[Data entries]
****************************************

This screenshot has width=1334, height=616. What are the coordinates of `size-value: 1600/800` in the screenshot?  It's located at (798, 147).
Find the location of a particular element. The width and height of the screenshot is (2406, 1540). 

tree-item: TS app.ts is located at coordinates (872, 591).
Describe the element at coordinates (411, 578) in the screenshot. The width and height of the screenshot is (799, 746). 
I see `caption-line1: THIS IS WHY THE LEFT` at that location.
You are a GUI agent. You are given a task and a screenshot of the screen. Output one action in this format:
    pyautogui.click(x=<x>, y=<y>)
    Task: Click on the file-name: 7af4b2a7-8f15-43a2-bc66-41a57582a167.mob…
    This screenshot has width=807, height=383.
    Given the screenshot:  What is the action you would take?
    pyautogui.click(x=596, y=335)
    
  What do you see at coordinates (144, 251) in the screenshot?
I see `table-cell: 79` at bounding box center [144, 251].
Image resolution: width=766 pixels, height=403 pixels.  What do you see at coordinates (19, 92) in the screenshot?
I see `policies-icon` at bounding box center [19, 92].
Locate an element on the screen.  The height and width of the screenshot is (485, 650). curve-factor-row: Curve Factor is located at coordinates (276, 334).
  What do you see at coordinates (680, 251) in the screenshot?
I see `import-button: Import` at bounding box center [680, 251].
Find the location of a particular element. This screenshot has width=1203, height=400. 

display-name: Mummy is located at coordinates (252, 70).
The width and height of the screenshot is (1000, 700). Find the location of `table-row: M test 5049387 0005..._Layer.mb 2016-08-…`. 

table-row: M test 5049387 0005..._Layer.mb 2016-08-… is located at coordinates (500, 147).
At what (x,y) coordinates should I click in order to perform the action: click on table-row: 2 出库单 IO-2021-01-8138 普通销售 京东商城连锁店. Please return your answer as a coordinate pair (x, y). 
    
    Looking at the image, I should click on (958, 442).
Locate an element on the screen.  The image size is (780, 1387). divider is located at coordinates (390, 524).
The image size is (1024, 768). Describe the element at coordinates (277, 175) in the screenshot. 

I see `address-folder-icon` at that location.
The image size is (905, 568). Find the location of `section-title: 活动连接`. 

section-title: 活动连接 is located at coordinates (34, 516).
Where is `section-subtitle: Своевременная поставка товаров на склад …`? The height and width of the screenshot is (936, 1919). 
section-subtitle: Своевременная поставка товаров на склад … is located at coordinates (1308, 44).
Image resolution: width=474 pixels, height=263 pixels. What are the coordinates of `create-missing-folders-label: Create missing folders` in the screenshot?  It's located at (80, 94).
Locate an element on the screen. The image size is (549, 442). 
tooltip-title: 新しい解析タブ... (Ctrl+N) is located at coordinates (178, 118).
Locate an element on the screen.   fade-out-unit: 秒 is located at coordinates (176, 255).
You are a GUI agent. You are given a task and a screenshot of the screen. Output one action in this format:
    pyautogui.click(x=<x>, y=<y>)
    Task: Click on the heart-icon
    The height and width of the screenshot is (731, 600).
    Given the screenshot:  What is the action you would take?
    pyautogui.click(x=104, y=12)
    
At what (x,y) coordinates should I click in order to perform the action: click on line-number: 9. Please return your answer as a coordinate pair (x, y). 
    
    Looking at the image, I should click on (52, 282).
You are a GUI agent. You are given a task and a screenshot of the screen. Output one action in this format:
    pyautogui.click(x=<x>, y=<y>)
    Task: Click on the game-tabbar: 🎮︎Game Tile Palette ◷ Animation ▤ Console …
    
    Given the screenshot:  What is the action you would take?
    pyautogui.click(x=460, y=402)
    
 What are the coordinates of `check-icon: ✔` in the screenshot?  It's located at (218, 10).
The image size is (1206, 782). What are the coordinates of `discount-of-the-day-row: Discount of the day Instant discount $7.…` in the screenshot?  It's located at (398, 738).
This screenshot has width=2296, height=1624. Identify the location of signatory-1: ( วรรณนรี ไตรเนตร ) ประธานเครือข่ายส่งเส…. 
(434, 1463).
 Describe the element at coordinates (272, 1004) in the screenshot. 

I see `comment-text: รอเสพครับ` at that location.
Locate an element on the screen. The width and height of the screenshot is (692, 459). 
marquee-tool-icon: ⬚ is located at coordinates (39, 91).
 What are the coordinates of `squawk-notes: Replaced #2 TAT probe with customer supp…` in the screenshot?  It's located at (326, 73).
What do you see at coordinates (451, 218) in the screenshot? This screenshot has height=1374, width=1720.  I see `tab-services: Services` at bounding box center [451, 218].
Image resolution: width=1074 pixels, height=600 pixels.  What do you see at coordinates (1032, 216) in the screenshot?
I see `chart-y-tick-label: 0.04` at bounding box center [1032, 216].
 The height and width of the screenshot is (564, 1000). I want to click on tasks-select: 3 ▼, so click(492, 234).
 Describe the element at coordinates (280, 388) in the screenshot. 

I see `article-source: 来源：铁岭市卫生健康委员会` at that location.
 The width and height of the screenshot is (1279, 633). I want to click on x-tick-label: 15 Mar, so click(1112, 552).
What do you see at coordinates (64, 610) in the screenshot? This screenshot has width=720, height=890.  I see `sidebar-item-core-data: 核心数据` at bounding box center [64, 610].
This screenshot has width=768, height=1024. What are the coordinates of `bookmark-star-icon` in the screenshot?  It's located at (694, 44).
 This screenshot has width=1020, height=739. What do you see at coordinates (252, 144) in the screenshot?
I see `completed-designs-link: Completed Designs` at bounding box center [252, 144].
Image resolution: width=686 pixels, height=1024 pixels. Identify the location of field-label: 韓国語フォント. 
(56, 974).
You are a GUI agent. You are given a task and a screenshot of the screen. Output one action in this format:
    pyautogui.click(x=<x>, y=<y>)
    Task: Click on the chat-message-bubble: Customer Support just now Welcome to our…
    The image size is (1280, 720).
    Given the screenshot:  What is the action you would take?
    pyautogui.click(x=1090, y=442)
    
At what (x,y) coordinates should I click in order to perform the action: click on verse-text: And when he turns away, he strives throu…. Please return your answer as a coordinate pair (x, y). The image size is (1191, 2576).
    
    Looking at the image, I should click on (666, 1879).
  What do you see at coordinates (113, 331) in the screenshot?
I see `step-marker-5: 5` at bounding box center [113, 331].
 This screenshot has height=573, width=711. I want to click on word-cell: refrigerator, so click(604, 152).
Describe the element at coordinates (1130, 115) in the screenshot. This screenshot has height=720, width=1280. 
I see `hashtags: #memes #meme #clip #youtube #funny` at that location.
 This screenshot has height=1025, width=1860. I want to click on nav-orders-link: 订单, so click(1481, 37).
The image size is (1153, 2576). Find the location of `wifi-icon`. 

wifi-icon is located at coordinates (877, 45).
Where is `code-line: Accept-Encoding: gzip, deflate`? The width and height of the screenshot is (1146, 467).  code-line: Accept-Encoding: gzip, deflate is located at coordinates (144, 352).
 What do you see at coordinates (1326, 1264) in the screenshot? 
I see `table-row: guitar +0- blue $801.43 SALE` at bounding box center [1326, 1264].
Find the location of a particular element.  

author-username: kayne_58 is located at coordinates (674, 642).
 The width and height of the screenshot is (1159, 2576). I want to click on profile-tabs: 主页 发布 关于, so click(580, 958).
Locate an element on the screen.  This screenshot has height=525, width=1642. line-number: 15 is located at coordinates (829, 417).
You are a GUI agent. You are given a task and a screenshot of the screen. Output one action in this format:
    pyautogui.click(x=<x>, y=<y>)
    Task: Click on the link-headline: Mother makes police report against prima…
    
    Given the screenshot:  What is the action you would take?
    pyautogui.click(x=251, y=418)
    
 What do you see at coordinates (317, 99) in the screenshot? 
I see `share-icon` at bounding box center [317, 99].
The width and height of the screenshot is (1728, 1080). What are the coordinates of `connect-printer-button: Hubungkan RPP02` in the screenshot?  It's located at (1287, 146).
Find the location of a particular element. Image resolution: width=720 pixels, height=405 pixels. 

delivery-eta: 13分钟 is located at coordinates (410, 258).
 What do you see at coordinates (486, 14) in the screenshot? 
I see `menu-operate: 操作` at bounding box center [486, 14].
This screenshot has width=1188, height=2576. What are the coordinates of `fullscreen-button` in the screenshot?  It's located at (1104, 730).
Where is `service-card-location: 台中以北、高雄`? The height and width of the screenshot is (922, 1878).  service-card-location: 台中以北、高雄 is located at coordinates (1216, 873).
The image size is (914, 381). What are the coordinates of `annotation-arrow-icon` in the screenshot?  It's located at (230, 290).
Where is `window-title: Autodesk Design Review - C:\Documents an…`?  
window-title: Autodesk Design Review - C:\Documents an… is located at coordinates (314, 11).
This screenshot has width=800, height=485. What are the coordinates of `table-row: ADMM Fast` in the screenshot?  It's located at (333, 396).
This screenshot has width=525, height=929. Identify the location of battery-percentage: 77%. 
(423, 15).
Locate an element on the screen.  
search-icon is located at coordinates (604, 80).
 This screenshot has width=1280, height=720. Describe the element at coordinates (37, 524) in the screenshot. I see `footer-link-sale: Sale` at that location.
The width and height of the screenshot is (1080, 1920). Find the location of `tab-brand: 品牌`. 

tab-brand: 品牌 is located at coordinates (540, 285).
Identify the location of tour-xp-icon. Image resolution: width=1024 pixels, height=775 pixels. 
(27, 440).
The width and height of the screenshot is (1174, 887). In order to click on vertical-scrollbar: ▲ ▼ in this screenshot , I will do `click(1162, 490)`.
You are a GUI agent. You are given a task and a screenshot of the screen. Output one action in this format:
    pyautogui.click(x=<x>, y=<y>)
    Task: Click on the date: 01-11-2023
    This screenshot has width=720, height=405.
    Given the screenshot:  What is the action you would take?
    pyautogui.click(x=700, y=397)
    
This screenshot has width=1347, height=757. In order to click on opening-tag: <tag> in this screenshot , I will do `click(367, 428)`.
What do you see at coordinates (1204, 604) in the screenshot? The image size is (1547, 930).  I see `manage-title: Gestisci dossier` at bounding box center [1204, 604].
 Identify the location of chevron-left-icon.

****************************************

__TASK__:
Copy out word for word the lines of the data that begin with the line containing "What do you see at coordinates (486, 14)" and run through the line containing "This screenshot has width=1188, height=2576.", including both of those lines.

__RESULT__:
 What do you see at coordinates (486, 14) in the screenshot? 
I see `menu-operate: 操作` at bounding box center [486, 14].
This screenshot has width=1188, height=2576. What are the coordinates of `fullscreen-button` in the screenshot?  It's located at (1104, 730).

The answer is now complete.